• Pagina
Nella prima repubblica, nonostante tutto, vi erano politici come Moro, Andreotti, Berlinguer, infinitamente più autonomi in politica estera. La Meloni non ha potere in politica estera». Secondo l’ex grillino, la leader di Fratelli d'Italia «ha la stessa linea di Draghi, una linea fallimentare. La linea europea è stata fallimentare, muoiono civili, abbiamo buttato armi, la Russia non è crollata. È indegno, ignobile parlare di Chiara Ferragni e non della strage di bambini palestinesi a Gaza. Si può dire che questi comportamenti sono ignobili? E che purtroppo non ha alcun potere perché non lo prende per cambiare le regole del gioco? Perché non segue Borrell o Sanchez?».

• Materiale fornito
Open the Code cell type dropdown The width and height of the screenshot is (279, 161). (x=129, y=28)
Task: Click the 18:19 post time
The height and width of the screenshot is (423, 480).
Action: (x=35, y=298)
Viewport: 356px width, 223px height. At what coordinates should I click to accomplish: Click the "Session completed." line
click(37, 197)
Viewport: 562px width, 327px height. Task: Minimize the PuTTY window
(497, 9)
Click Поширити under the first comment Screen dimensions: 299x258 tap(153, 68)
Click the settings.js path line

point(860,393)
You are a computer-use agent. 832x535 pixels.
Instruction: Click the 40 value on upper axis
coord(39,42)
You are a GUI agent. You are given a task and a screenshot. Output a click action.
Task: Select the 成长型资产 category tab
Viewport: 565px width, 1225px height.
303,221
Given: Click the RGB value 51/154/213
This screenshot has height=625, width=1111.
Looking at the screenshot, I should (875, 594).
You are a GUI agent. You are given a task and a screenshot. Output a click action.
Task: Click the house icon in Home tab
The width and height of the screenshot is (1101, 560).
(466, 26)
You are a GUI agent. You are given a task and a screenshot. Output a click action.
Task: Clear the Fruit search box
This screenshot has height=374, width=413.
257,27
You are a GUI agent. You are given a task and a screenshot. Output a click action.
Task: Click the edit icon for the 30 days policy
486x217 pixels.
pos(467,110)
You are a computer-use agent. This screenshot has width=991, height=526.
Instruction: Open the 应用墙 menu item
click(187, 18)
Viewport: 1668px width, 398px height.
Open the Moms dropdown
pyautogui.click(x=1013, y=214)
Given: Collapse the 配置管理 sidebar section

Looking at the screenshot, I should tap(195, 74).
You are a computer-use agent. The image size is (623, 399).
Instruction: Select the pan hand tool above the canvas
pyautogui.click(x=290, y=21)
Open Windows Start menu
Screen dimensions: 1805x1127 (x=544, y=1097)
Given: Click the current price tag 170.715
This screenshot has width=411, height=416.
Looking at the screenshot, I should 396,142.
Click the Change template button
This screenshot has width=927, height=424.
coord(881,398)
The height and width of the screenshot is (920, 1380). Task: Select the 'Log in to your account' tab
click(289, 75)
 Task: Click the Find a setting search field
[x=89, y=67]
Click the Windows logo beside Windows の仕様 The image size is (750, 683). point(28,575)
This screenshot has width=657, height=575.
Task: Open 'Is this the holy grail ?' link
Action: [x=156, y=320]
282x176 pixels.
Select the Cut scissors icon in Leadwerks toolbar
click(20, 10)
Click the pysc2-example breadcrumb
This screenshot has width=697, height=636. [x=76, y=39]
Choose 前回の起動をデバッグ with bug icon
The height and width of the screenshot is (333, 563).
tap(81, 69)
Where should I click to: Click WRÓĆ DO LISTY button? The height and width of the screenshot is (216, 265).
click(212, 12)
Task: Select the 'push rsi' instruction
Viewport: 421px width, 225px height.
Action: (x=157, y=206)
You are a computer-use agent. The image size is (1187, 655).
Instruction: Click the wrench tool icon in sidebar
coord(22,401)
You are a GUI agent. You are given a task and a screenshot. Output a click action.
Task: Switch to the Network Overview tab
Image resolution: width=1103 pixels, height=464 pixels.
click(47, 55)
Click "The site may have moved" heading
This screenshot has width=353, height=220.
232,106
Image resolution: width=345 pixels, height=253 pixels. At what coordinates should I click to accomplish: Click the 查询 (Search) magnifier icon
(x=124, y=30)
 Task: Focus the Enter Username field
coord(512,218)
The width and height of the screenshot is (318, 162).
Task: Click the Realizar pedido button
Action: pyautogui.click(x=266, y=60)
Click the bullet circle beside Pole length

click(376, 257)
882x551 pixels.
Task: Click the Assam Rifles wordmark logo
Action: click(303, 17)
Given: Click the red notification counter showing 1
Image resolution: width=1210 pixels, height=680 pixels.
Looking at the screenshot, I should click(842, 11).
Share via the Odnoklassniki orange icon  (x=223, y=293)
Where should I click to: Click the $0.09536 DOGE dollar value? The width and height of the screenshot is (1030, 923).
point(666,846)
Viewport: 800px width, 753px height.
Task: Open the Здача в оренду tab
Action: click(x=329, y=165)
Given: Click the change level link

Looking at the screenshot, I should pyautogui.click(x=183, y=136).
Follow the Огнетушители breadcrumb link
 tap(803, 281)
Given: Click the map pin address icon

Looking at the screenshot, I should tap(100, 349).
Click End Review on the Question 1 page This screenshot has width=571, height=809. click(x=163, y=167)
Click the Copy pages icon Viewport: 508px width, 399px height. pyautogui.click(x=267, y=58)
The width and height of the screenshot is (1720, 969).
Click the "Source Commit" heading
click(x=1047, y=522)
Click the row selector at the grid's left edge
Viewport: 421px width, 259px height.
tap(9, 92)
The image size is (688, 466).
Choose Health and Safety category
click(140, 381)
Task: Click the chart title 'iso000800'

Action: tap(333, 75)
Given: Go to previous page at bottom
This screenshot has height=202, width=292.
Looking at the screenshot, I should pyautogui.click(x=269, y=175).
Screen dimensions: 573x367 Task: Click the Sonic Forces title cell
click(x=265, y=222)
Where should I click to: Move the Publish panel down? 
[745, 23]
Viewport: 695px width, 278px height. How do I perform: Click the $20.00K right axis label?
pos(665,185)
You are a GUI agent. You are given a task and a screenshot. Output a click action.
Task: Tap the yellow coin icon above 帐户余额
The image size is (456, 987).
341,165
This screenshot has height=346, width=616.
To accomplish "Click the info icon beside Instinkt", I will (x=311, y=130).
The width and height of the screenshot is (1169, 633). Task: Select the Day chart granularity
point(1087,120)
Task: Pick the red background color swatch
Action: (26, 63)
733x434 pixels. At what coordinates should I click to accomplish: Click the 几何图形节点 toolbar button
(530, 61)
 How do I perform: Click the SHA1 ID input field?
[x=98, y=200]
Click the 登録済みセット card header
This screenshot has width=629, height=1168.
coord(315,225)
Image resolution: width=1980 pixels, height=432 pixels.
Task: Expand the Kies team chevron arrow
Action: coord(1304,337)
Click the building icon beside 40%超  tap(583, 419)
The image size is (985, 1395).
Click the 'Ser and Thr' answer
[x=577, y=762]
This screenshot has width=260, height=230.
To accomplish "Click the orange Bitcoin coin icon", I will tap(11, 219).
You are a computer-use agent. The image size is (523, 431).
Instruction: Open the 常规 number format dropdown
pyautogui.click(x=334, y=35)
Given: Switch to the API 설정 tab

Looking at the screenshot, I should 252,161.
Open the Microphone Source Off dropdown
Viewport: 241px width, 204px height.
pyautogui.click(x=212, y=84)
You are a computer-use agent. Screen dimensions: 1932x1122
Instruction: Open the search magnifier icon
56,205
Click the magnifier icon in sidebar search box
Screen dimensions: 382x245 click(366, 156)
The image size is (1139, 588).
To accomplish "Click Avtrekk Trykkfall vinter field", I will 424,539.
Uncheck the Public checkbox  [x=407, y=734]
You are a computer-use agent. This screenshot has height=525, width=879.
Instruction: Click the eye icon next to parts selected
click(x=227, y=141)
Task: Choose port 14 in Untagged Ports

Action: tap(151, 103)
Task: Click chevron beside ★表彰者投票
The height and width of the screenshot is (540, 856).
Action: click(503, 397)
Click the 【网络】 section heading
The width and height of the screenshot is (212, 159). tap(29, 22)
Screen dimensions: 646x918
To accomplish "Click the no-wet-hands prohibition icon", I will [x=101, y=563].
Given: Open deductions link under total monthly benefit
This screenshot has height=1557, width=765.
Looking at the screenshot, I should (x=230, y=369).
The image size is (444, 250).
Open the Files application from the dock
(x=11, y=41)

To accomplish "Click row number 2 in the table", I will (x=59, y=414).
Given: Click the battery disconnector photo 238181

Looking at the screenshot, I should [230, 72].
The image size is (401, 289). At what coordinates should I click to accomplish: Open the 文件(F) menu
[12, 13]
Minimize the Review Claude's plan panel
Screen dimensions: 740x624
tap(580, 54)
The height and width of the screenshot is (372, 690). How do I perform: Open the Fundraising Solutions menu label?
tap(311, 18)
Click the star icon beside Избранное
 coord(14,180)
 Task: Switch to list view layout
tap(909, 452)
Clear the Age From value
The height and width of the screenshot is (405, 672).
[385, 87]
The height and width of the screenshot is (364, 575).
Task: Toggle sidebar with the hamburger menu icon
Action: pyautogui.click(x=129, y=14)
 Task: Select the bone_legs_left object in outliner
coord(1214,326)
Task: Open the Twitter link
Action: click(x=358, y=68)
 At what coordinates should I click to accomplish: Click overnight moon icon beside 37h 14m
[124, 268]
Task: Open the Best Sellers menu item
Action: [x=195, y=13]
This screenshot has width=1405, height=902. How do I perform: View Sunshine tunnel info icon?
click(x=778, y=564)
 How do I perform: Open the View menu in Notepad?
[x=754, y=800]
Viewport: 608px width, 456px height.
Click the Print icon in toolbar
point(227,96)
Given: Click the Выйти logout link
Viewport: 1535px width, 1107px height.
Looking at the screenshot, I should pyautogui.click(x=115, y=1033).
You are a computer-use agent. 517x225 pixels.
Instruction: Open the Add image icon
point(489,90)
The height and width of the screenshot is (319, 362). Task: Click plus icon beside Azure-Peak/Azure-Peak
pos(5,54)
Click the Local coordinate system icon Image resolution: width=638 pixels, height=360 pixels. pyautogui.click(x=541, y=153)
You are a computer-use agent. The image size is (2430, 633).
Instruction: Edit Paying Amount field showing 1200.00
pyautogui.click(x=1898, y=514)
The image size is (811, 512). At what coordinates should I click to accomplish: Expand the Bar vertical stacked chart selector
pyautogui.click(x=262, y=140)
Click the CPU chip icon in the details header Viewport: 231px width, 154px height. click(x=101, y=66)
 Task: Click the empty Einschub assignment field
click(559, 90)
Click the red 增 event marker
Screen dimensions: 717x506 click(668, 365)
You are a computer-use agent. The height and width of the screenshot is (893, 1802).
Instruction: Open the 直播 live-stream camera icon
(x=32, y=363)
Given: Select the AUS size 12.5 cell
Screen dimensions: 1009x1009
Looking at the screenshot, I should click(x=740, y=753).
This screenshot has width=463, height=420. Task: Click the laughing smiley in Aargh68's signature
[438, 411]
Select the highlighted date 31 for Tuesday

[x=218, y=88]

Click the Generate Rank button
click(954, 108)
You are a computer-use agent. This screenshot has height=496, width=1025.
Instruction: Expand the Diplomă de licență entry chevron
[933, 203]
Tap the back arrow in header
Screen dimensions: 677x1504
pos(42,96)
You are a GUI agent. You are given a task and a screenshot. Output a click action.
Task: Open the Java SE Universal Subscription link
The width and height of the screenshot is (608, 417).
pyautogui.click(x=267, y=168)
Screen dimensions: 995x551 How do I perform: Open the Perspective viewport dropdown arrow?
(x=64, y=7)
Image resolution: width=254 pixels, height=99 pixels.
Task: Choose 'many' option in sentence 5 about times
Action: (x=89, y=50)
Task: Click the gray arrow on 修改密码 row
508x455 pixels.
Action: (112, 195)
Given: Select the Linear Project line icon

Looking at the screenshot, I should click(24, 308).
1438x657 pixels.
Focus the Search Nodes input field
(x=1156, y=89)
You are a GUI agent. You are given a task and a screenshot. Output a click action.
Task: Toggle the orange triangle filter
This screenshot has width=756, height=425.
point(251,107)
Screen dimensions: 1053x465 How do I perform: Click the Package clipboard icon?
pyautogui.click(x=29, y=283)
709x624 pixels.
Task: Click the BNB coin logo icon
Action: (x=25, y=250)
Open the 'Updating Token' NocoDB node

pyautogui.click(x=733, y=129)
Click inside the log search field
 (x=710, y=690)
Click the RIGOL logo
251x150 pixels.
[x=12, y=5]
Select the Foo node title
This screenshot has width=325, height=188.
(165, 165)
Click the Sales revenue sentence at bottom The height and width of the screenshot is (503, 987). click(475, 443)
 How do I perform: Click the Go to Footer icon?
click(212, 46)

• Consegne
- a) Riassumi in forma di elenco il paragrafo del testo sulla politica estera italiana che comincia con «Nella prima repubblica», conservandone i fatti principali.
- b) Prosegui il testo sulla politica estera italiana dopo la sua ultima frase.

• Soluzioni
- a)
- Nella prima repubblica politici come Moro, Andreotti e Berlinguer erano molto più autonomi in politica estera; la Meloni, invece, in questo campo non ha potere.
- Secondo l'ex grillino, la leader di Fratelli d'Italia segue la stessa linea fallimentare di Draghi.
- Anche la linea europea è giudicata fallimentare: muoiono civili, sono state buttate armi e la Russia non è crollata.
- È definito indegno e ignobile parlare di Chiara Ferragni anziché della strage di bambini palestinesi a Gaza.
- Alla Meloni si rimprovera di non prendere il potere per cambiare le regole del gioco e di non seguire Borrell o Sanchez.

- b)
Mentre Dibba si agita, Luttwak lo liquida in pochi secondi: «Scusami, devo urlare? - chiede infastidito a Floris -. È obbligatorio urlare in questi programmi? Questo signore urla...». C’è forse solo una persona in grado di far innervosire Luttwak più di Di Battista, e quella persona è Joe Biden. Tanto che quando la regia manda in onda il video di una gaffe del presidente americano con il collega indiano Modi, l’esperto di strategia militare e di finanza si infervora e inizia a parlare senza accorgersi di avere il microfono spento. Per fortuna del Capo della Casa Bianca.